(Document text)
Tom Valenta knew his wife, Marie, had Alzheimer’s – she’d been diagnosed a year before her PET/PIB scan.  But he was shocked at how graphically the scan showed the spread of the disease.  Coloured in bright yellows and oranges, the areas covered by beta amyloid plaques seemed to dominate the brain.  “My main hope, and I believe it’s a realistic hope, is that (PET scans) will be part of the solution that will prevent my three children from getting Alzheimer’s,” he says.  Valenta is enthusiastic about PET/PIB scans because they can detect the beta amyloid build up before there is any outward sign of behavioural change or memory loss.  “Hopefully in the future my children and others who know there is a family history will be able to go to a clinic just like you’d go for a mammogram or pap smear, have this screen done,” he says, “and if there’s a sign of Alzheimer’s hopefully get a preventive medication.”

But even if they do prove accurate, PET scans cost about $1000 a pop and require patients to be injected with a radioactive tracer.  At the moment they’re only available in two centres in Australia, in Melbourne and Perth.  What’s really needed is a simple blood test.  That’s still a long way off – but 50 years ago no one would have thought you could diagnose high cholesterol simply by testing a drop of blood.

Work’s already underway.  Stamford University recently reported promising results from a blood test that picked up changes in how cells “talk” to each other when Alzheimer’s develops.  Meanwhile, other US researchers have found early signs of Alzheimer’s can be seen in the cerebral spinal fluid 10 or 15 years before the disease actually manifests.
(End Document text)
** Explore the material **
1. Reproduce word for word the part of the Alzheimer's screening passage that opens with the words containing "But even if" and closes with "drop of blood.".
2. Pick up the Alzheimer's screening passage after its last sentence and keep writing it.
(Available data)
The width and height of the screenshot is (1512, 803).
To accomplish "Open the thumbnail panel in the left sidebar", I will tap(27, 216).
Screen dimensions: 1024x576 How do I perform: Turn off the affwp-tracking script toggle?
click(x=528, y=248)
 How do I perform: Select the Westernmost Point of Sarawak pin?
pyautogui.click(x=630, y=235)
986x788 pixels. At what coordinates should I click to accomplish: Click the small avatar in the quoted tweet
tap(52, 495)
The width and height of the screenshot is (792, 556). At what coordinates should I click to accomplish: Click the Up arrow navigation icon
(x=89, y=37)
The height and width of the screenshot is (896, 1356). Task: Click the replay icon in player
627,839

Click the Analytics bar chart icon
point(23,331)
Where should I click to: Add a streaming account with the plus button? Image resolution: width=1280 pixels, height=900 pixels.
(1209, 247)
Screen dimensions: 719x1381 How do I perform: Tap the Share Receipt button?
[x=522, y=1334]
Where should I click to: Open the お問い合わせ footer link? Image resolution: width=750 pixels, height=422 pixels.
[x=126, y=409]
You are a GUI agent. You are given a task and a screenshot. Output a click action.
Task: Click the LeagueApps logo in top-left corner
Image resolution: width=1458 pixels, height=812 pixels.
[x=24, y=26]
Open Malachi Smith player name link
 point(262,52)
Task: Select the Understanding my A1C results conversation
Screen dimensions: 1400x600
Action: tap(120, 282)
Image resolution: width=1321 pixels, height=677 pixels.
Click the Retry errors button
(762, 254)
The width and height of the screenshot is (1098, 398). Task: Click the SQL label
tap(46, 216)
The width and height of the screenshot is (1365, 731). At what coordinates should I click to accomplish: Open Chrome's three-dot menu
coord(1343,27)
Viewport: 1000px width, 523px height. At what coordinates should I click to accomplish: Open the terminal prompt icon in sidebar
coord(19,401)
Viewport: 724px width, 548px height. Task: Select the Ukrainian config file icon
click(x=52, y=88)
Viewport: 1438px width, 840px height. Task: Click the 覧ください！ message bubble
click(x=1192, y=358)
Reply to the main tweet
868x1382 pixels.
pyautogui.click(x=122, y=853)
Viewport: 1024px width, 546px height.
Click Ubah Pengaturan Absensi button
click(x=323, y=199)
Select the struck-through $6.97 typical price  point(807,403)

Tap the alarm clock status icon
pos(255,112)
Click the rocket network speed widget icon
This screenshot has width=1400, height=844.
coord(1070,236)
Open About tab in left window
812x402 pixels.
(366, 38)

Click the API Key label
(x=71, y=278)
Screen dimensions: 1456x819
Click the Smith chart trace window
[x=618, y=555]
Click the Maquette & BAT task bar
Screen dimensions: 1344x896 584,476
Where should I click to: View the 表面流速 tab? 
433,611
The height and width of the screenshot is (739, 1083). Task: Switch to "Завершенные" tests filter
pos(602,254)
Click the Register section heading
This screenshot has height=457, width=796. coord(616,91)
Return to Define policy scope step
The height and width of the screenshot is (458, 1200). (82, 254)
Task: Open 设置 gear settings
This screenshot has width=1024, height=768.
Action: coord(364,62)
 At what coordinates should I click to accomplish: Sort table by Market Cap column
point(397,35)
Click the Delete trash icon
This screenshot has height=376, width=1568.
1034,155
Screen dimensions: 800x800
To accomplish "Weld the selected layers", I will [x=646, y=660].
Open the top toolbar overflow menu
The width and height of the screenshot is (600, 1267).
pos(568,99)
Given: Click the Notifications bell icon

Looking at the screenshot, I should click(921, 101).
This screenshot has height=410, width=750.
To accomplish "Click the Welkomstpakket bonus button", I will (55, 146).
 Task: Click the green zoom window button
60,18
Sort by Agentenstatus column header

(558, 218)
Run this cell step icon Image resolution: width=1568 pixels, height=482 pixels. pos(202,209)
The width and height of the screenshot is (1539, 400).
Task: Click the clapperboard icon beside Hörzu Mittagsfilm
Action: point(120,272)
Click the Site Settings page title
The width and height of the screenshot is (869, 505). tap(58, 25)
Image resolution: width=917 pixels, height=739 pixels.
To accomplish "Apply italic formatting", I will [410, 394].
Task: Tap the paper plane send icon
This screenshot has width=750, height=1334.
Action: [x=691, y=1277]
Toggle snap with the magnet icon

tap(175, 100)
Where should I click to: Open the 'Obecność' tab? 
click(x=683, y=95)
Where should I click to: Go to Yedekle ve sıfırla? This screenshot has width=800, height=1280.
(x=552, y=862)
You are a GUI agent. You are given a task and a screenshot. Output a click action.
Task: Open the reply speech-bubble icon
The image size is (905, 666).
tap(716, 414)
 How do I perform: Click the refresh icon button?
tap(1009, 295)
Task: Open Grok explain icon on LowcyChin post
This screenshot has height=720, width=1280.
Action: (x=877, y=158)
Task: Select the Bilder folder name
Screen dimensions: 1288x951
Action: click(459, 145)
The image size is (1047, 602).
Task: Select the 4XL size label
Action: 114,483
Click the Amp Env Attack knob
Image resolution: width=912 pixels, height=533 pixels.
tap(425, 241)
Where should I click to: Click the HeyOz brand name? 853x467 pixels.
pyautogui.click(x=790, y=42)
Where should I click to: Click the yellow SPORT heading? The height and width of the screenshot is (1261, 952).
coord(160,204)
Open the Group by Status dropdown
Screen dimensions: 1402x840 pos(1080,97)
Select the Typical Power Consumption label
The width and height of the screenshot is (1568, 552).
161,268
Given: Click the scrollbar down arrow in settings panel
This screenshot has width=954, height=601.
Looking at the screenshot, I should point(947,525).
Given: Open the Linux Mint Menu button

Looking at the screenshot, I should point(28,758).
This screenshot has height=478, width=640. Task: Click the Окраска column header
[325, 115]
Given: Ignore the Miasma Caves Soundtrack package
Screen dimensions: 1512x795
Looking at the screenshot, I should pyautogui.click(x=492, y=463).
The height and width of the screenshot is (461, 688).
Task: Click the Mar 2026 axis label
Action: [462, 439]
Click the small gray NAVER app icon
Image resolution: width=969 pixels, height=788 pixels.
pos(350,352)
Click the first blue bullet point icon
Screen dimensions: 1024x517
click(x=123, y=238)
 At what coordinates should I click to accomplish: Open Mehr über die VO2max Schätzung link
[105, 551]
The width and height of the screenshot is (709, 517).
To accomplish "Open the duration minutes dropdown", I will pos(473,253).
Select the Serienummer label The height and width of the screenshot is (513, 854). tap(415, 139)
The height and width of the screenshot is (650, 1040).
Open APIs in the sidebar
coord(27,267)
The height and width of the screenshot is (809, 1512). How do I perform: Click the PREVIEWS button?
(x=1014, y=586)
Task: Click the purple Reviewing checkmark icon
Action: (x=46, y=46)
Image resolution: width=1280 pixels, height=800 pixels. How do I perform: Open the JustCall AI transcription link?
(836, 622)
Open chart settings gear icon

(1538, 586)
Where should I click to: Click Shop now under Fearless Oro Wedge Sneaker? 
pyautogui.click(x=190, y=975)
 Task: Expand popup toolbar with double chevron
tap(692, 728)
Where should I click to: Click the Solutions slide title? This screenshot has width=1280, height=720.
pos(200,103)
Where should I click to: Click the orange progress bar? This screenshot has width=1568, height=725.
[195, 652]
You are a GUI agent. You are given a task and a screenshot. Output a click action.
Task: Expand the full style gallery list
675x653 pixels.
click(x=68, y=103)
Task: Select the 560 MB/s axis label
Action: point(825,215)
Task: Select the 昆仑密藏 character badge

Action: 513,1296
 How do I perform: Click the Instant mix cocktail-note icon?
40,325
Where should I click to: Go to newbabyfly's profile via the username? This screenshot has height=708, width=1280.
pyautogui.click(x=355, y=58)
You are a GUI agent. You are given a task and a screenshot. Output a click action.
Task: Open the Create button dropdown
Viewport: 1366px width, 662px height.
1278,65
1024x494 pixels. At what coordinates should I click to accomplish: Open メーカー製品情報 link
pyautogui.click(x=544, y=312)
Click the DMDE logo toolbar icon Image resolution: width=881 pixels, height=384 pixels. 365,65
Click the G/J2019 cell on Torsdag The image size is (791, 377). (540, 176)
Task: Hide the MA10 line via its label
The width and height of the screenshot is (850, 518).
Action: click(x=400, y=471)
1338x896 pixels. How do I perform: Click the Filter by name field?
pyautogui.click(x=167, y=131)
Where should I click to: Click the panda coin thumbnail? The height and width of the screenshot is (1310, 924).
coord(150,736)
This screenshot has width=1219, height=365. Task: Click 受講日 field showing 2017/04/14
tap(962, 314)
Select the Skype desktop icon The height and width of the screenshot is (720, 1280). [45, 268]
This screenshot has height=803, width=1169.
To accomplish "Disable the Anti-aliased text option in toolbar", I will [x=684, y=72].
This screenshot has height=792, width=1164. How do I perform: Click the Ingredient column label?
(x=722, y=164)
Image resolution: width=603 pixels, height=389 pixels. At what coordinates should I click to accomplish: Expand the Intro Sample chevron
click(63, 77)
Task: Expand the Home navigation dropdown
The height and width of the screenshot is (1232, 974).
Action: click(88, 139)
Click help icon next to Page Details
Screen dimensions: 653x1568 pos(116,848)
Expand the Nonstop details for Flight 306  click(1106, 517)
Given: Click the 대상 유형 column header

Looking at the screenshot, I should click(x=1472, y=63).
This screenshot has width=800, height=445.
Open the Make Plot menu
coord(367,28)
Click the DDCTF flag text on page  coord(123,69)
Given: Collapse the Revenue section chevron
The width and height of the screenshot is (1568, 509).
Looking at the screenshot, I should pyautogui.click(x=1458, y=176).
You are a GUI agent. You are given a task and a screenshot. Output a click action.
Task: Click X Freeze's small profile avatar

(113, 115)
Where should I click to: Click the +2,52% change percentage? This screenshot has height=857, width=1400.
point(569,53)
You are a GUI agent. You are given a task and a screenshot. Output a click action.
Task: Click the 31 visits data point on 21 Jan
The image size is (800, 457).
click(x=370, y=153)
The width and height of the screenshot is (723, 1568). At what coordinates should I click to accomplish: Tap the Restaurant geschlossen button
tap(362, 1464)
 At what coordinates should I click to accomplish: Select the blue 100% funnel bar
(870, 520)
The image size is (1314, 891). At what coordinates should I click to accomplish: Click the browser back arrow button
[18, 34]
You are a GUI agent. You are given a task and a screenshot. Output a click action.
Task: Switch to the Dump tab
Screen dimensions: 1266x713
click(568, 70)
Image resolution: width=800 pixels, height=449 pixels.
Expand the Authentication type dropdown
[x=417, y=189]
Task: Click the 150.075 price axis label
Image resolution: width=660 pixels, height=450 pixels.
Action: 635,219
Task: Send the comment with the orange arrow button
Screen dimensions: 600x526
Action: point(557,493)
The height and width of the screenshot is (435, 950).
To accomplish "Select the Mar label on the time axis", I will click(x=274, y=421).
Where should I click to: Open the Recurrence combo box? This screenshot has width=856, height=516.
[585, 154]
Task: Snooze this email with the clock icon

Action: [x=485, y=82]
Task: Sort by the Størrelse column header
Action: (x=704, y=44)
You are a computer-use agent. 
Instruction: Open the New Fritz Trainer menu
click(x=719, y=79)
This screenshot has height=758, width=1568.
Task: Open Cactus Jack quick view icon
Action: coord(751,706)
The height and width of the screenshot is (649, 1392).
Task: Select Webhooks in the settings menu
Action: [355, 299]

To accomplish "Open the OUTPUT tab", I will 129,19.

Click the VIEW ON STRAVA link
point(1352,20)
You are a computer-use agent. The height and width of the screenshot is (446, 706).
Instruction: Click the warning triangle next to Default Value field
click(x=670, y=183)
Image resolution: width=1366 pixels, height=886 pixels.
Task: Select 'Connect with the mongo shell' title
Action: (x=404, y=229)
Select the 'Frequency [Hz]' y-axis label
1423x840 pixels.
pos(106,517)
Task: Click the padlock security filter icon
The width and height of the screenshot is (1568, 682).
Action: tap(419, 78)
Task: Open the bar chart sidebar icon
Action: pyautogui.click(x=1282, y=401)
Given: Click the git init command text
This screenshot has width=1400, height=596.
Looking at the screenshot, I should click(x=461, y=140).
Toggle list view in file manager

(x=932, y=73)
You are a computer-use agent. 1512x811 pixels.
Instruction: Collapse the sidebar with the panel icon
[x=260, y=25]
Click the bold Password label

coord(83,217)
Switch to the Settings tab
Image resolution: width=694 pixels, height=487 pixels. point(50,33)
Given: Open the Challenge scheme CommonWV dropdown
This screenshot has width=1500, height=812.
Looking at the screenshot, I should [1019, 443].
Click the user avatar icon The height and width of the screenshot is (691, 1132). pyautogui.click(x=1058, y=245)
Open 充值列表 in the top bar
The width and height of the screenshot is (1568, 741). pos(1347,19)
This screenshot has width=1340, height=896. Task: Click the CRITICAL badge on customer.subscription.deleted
(End Available data)
** Answers to the tasks **
1.
But even if they do prove accurate, PET scans cost about $1000 a pop and require patients to be injected with a radioactive tracer.  At the moment they’re only available in two centres in Australia, in Melbourne and Perth.  What’s really needed is a simple blood test.  That’s still a long way off – but 50 years ago no one would have thought you could diagnose high cholesterol simply by testing a drop of blood.

2.
Prevention

We know a lot about what happens during the course of Alzheimer’s – the biological cascade that leads to the emergence of beta amyloid plaques, and how these affect memory and behaviour.  What we don’t know is what kicks off that whole process.  There is a gene that’s common in most people who develop Alzheimer’s after the age of 65.  But that gene is found in a quarter of the population.  So why do some of us get the disease and others don’t?

One theory is that people who go on to develop Alzheimer’s often have the same risk factors as people with cardiovascular disease.  And that’s led to a major Australian finding that may mean thousands of people can prevent Alzheimer’s by watching their blood pressure.  “Often, plaques occur on top of, or really close to, a micro bleed in the brain, and one of the main risk factors for micro bleeds is high blood pressure,” says Dr Michael Valenzuela, a clinical regenerative neuroscience research fellow in psychiatry at the University of NSW.

“High blood pressure in middle age is linked to two and a half times the risk of dementia 20 years later.  If we can reduce blood pressure rates, we can reduce dementia rates.”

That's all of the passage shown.